A gestire le problematiche legate all’alimentazione dei pazienti Covid, è un nutrizionista che fa parte del nostro team. La prevenzione, la diagnosi e il trattamento della malnutrizione devono pertanto essere regolarmente inclusi nella gestione dei pazienti affetti da Covid-19 ricoverati presso il reparto di riabilitazione, al fine di migliorare la prognosi sia a breve sia a lungo termine. Presso la nostra riabilitazione, abbiamo previsto una gestione interdisciplinare e integrata dello stato nutrizionale del paziente in un programma di valutazione, impostazione della dieta e monitoraggio secondo i più recenti dati forniti dalla letteratura sulla gestione nutrizionale dei pazienti con infezione da Sars-CcoV-2. Si segnala collateralmente la necessità di una personalizzata e precoce presa in carico logopedica per l’esecuzione di un percorso riabilitativo mirato della funzione deglutitoria in modo da evitare carenze nutrizionali indotte dalla disfagia e un protratto deficit di questa funzione vitale anche a lungo termine. L’alimentazione è un fattore determinante per la salute.

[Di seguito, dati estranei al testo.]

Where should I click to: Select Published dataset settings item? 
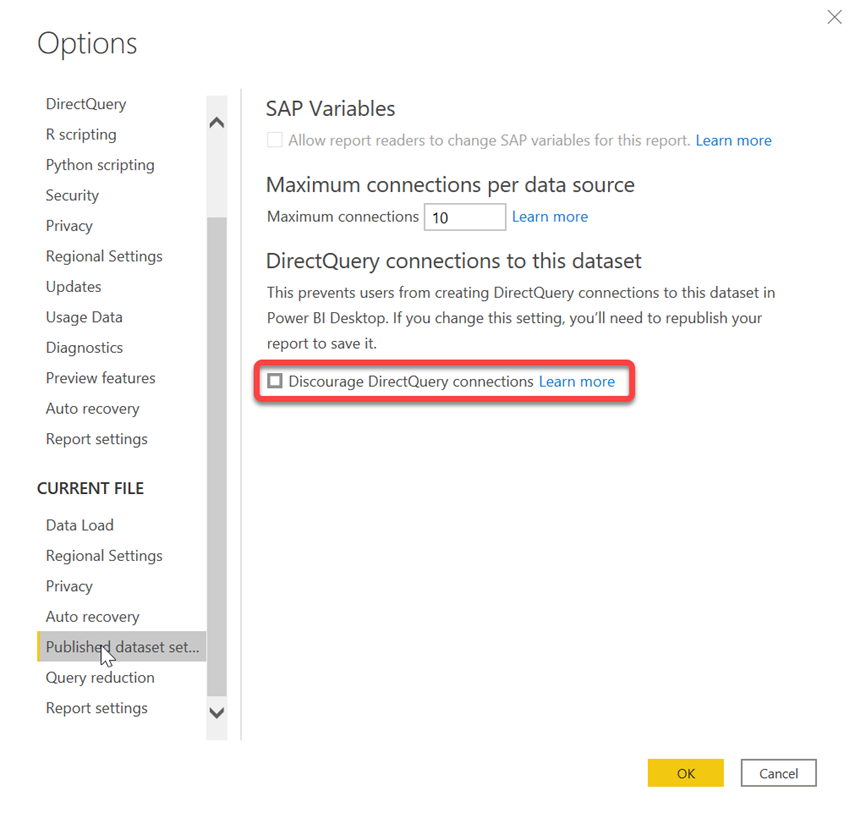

Sottovalutare l’importanza della nutrizione nei pazienti Covid-19 è un errore la cui mancata risoluzione può determinare l’outcome di questi pazienti e rendere meno efficaci le procedure di cure intensive indotti dalle complicanze dell’infezione. Al fine di sottolineare l’importanza di questo aspetto, abbiamo recentemente pubblicato un lavoro dal titolo Nutritional management of Covid-19 patients in a rehabilitation unit su una rivista internazionale, in corso di stampa.